━━━ DATA RECORDS

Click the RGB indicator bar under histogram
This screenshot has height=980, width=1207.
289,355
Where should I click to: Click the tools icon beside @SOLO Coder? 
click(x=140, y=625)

━━━━━━

■ DIRECTIONS: Print the lines of the material, exactly and only, from the line that contains "Where should I" down to and including the final line.

■ WRITTEN SOLUTION:
Where should I click to: Click the tools icon beside @SOLO Coder? 
click(x=140, y=625)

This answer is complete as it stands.